Supplied passage:
A closer look at the Federal Aviation Administration imbroglio

As CAPA has reported, there was no reconciliation between the House and Senate versions of the Federal Aviation Administration funding extension and non-essential staff, as well as those employed on FAA-funded airport projects, have been furloughed.

While in politics there are few simple truths, the ostensible cause of this stand-off was the insistence of the House that Essential Air Service (EAS) subsidies be suspended to a number of small towns, beginning with those receiving a subsidy in excess of $1000 per passenger.

Department of Transportation Secretary Ray LaHood has been making points by on the news rounds touting how many jobs and how much economic activity is being lost by congressional diddling. The estimate is 4000 FAA staff and up to 90,000 private sector construction jobs.

The flaws of EAS

The EAS programme has been an ongoing source of political angst but the politicians have always won the day. The Bush Administration wanted to kill the programme and did everything possible to do just that. Indeed, it became known as the death-by-a-thousand-cuts programme. 

The sad thing is that it has never lived up to its potential simply because of the way it was administered — in two-year contracts which forestalled long-term, less-expensive aircraft leases. The entire idea was to pay regionals enough to develop the service but there was no way to do that with the minimal frequencies and usually below-cost remuneration. Add the two-year time limit and you have a perfect formula that was doomed to failure. It was a good idea badly administered.

Data listing:
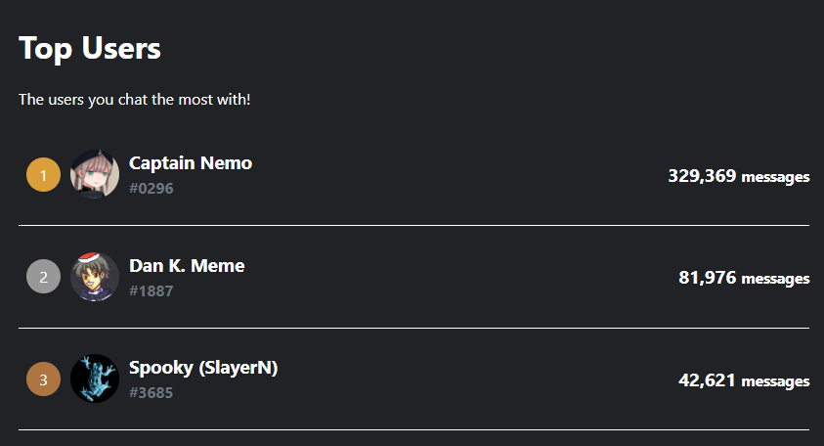Click the Top Users heading
Image resolution: width=824 pixels, height=446 pixels.
point(90,48)
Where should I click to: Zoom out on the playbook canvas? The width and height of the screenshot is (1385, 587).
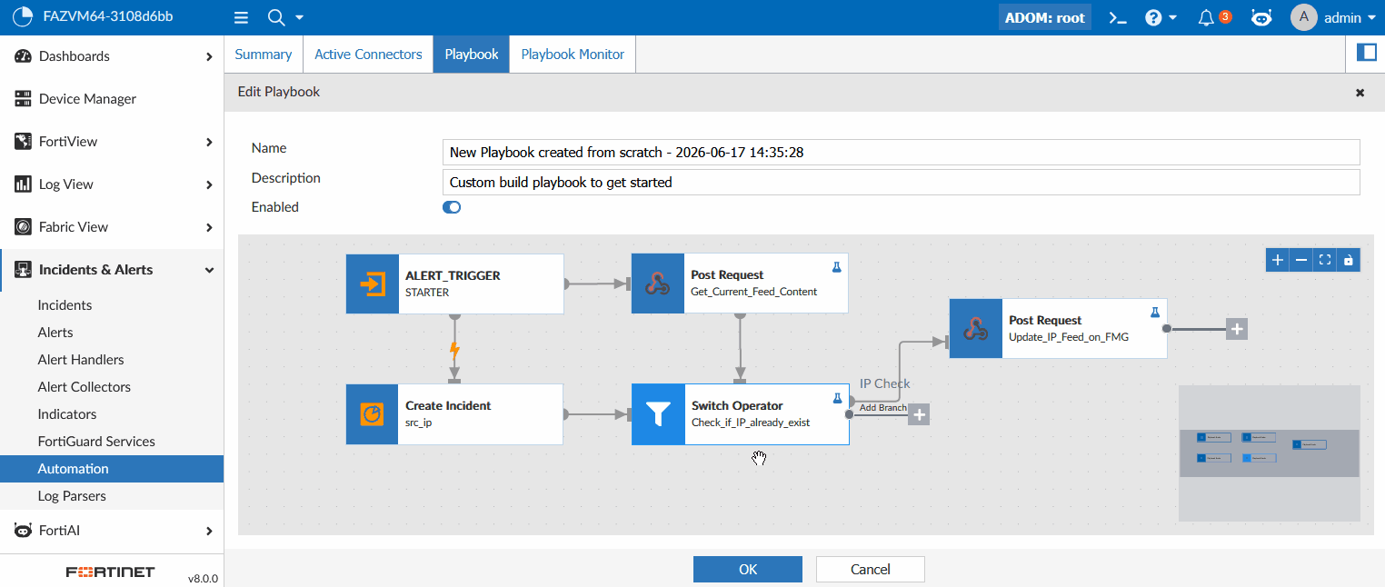[x=1301, y=260]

Short exercise 1: Write out the stretch of the FAA standoff article from "As CAPA has" through "have been furloughed.", word for word.
Short exercise 2: Please continue the FAA standoff article, starting right after its final sentence.

Expected answer 1:
As CAPA has reported, there was no reconciliation between the House and Senate versions of the Federal Aviation Administration funding extension and non-essential staff, as well as those employed on FAA-funded airport projects, have been furloughed.

Expected answer 2:
The question then becomes how far EAS communities are from alternative air service. Most people – metropolitan or rural – have to drive at least an hour to get to the airport whether because of traffic, roads or distance. However, the DOT put arbitrary mileage requirements on EAS and then used as-the-crow-flies metrics to determine whether a point was within the radius required. That did not work, as distance is only one component of viability.

All of these factors came together in the recent reauthorisation bill and, as is the wont of politicians, the opposition chose to showcase some points where the system has gone badly wrong.

Exhibit A in this lineup was Ely, Nevada, where Great Lakes Aviation receives USD1.8 million per year to operate a daily Beechcraft 1900 to Las Vegas as a United Express/Sky West connection. The 19 passenger aircraft has a scheduled operational time of 1h15m to cover the 222 miles which is well outside the reasonable range for driving.

According to documentation produced by the bill’s sponsors, the cost per passenger for this access was USD3720 in the last fiscal year, though passengers using the service only pay between USD70 and USD150 for a one-way flight.

A call to the airport revealed 227 to be the number of enplaned passengers at ELY for all of 2010 — less than one per day. The airport spokesperson did not have a figure for total passengers, but a doubling of the 227 outbound to around 460 is probably a reasonable figure.

Ely is located near the eastern border of Nevada, roughly halfway along that long north-south line. Ely is located in White Pine County, with a 2010 census population of 4255, not quite half of the county’s 10,000 residents. According to the statistics available online, the city has grown by about 2% each year in the 21st century.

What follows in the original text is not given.